====== 阅读摘录

我最近尝试批量编写程序,计算任何实数的平方根(而不是负数),而不使用外部命令或工具,程序基于可在此处找到的算法:
https://en.wikipedia.org/wiki/Shifting_nth_root_algorithm
编辑:我修复了大部分问题,但仍然有一点我未检测到的问题.
请运行此“调试模式”代码:http://pastebin.com/Rd8HGYKV并测试输出数字15625和精度3.
为了使代码正确,调试代码必须显示:
- finalpart: 1
2
adder: 56
- finalpart: 44
3
adder: 25
- finalpart: 1225
4
adder: 0
Answer: 125
请帮忙!
先感谢您!
最佳答案 劳驾.如果您希望我们检查您的代码以查找错误,我无法帮助您.您的代码很大,并且没有单一的描述性注释,并且多个变量名称令人困惑,并且容易导致编辑错误.我查看了你对维基百科文章的链接,这个方法对我来说似乎很有趣,但是当我将所描述的方法与你的程序进行比较时,代码似乎不必要地复杂,所以我决定编写我自己的那个方法版本;如果这不是你要求的,我道歉.
在此程序中,精度设置为输入数字的小数位数/ 2,但非常简单的修改将允许将其设置为固定数字.我用多个数字测试了这个程序并正常工作.
@echo off
setlocal
:nextNumber
set "number="
set /P "number=Number: "
if not defined number goto :EOF
call :SquareRoot %number% sqrt=
echo Square root: %sqrt%
echo/
goto nextNumber
:SquareRoot number result=
setlocal EnableDelayedExpansion
rem Separate the number in aligned blocks of 2 digits each
for /F "tokens=1,2 delims=." %%a in ("%1") do set "int=%%a" & set "frac=%%b"
set /A i=11, f=10
:nextInt
if not defined int goto nextFrac
set /A i-=1
set "block[%i%]=%int:~-2%"
set "int=%int:~0,-2%"
goto nextInt
:nextFrac
if not defined frac goto checkLastBlock
set /A f+=1
set "block[%f%]=%frac:~0,2%"
set "frac=%frac:~2%"
goto nextFrac
:checkLastBlock
if %f% gtr 10 if "!block[%f%]:~1!" equ "" set "block[%f%]=!block[%f%]!0"
rem Get square root of first block: digit between 0 and 9
set /A num=block[%i%], iP1=i+1, addZeros=0
for /L %%r in (0,1,9) do (
set /A r2=%%r*%%r
if !r2! leq %num% set /A sqrt=%%r, remainder=num-r2
)
rem Get square root of next blocks
for /L %%i in (%iP1%,1,%f%) do (
set /A remainder1=remainder*10+!block[%%i]:~0,1!, remainder2=remainder*100+1!block[%%i]!-100, sqrtT2=sqrt*2
if !sqrtT2! equ 0 (
rem The number started with zeros: no sqrt yet
set "sqrt="

============
====== 已存数据行

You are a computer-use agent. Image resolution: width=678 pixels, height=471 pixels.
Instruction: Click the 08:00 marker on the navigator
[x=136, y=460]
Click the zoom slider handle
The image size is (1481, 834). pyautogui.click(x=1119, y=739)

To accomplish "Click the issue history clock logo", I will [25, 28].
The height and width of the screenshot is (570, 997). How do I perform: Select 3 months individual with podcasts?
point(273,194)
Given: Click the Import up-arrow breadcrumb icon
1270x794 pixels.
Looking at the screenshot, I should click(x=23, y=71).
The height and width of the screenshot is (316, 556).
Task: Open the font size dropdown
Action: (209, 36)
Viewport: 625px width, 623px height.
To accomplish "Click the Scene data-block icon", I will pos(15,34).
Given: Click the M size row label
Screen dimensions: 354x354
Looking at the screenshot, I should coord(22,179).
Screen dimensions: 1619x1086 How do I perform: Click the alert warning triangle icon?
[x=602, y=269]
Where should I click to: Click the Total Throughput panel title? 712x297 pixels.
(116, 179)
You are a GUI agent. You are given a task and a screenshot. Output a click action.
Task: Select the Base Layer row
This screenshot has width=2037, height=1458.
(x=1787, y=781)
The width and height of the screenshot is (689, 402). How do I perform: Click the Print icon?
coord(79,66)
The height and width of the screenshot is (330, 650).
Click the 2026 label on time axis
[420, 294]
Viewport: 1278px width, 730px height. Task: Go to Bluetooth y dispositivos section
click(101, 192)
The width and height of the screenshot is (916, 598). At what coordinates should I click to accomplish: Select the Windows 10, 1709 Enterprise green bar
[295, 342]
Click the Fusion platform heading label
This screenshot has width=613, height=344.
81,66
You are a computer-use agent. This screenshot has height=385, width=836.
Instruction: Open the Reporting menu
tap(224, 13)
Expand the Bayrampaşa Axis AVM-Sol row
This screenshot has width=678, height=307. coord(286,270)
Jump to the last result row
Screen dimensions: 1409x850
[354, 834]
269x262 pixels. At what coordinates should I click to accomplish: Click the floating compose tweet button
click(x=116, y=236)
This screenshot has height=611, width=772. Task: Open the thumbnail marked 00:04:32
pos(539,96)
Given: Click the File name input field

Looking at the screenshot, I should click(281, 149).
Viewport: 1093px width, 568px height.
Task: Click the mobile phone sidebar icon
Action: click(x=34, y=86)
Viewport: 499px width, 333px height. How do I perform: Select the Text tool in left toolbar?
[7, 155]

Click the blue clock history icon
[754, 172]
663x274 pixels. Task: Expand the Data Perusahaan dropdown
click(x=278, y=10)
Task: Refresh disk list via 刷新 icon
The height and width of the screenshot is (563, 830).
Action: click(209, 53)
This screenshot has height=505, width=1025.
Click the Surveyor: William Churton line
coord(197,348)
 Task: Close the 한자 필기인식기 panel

============

### 待办事项
a: 请把上面数据行中从含有“Click the zoom slider handle”的那一行起，一直到含有“Action: (209, 36)”的那一行为止的各行原样复制出来，首尾两行都包括在内。
b: 请从上面那篇用批处理计算平方根的帖子停下的地方往下续写。

### 回复内容
a:
Click the zoom slider handle
The image size is (1481, 834). pyautogui.click(x=1119, y=739)

To accomplish "Click the issue history clock logo", I will [25, 28].
The height and width of the screenshot is (570, 997). How do I perform: Select 3 months individual with podcasts?
point(273,194)
Given: Click the Import up-arrow breadcrumb icon
1270x794 pixels.
Looking at the screenshot, I should click(x=23, y=71).
The height and width of the screenshot is (316, 556).
Task: Open the font size dropdown
Action: (209, 36)

b:
set /A addZeros+=1
for /L %%r in (0,1,9) do (
set /A r2=%%r*%%r
if !r2! leq !remainder2! set /A nextDigit=%%r, remainder=remainder2-r2
)
) else if !remainder1! lss !sqrtT2! (
rem There is no sqrt for this block
set /A nextDigit=0, remainder=remainder2
) else (
set /A nextDigit=remainder1/sqrtT2, test=sqrtT2*10+nextDigit, this=test*nextDigit
if !this! gtr !remainder2! (
rem Next digit is too large: decrease it
set /A "times=(this-remainder2)/test+1"
for /L %%t in (1,1,!times!) do if !this! gtr !remainder2! (
set /A nextDigit-=1, test=sqrtT2*10+nextDigit, this=test*nextDigit
)
)
set /A remainder=remainder2-this
)
set "sqrt=!sqrt!!nextDigit!"
)
for /L %%i in (1,1,%addZeros%) do set "sqrt=0!sqrt!"
set /A point=11-i
set "sqrt=!sqrt:~0,%point%!.!sqrt:~%point%!"
endlocal & set "%2=%sqrt%"
exit /B
输出示例:
Number: 15625.000000
Square root: 125.000
Number: 625
Square root: 25.
Number: 64
Square root: 8.
Number: 9
Square root: 3.
Number: 0.25
Square root: 0.5
Number: 987654321987654321
Square root: 993807990.
Number: 1234567890123456789
Square root: 1111111106.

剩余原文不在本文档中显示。